Pranab Chakraborty's blog post -- 3 Common Myths Around Machine Learning

This blog post Pranab Chakraborty's  blog post -- 3 Common Myths Around Machine Learning

The article leads off with a Bill Gates quote:

"A breakthrough in machine learning would be worth 10 Microsofts"

The article lays out the premise here:

"The resurrection of AI in recent years can be attributed to significant developments in machine learning systems, especially in one of its sub-field called – deep learning. Machine learning impartscomputers the ability to learn without being explicitly programmed”. Deep learning is a class of machine learning algorithms that use deep artificial neural networks with multiple hidden layers.
While evolution in machine learning drives the current AI boom, the hype has caused certain misconceptions around the capabilities of these systems. Some of these misconceptions have risen to the level of myths."

I won't spoil the punch line by listing all three here, but the author does make important distinctions between today's reinforcement learning and how a baby learns to walk.

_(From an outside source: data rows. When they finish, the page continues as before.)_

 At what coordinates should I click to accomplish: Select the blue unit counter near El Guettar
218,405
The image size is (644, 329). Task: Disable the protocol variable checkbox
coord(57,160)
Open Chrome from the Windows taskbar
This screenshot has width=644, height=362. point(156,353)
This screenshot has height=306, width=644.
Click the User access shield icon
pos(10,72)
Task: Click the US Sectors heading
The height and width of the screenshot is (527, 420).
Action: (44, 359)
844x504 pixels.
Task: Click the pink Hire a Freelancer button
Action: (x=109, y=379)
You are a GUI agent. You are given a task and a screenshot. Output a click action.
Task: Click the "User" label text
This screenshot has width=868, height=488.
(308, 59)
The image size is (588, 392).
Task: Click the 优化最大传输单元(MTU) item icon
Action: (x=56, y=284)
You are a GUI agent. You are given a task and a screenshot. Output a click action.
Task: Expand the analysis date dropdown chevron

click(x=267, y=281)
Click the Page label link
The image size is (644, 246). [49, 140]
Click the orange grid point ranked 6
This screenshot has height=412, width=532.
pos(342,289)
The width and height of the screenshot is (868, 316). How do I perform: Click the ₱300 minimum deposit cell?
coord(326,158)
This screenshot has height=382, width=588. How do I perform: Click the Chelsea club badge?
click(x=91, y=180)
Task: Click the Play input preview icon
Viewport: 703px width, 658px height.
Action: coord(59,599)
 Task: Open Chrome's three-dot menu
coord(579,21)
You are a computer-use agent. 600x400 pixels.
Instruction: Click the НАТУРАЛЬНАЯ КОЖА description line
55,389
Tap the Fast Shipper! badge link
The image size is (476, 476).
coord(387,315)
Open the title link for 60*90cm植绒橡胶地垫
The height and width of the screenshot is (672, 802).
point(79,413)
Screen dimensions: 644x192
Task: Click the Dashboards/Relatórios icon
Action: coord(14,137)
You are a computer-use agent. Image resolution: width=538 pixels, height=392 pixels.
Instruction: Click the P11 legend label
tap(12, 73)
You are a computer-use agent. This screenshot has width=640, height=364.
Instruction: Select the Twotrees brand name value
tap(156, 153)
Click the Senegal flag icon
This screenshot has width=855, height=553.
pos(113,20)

"If we compare the learning process of a machine with that of a child, it becomes evident that machine learning is still in its infancy. For example, a baby doesn’t need to watch millions of other humans before it learns how to walk. She sets her own goal of walking, observes other humans around, intuitively creates her own learning strategy and refines that through trial and error until she succeeds. Without any outside intervention or guidance, a baby displays curiosity to learn and successfully walks, talks and understands others. Machines on the other hand requires guidance and support at each step of learning.

Moreover, a child easily combines inputs received through multiple sense organs to make the process of learning holistic and efficient. In one article, Dave Gershgorn indicates that “AI research has typically treated the ability to recognize images, identify noises, and understand text as three different problems, and built algorithms suited to each individual task.” Researchers from MIT and Google have published papers explaining the first steps on how a machine can be guided to synthesize and integrate inputs from multiple channels (sound, sight and text) to understand the world better."

I am excited about machine learning, but I am cautiously excited as I know at the end of the day it is still 1s and 0s running on hardware someplace and I remember the multiple AI winters going back to the AI Ambassadors in the 1980s at Sun Microsystems.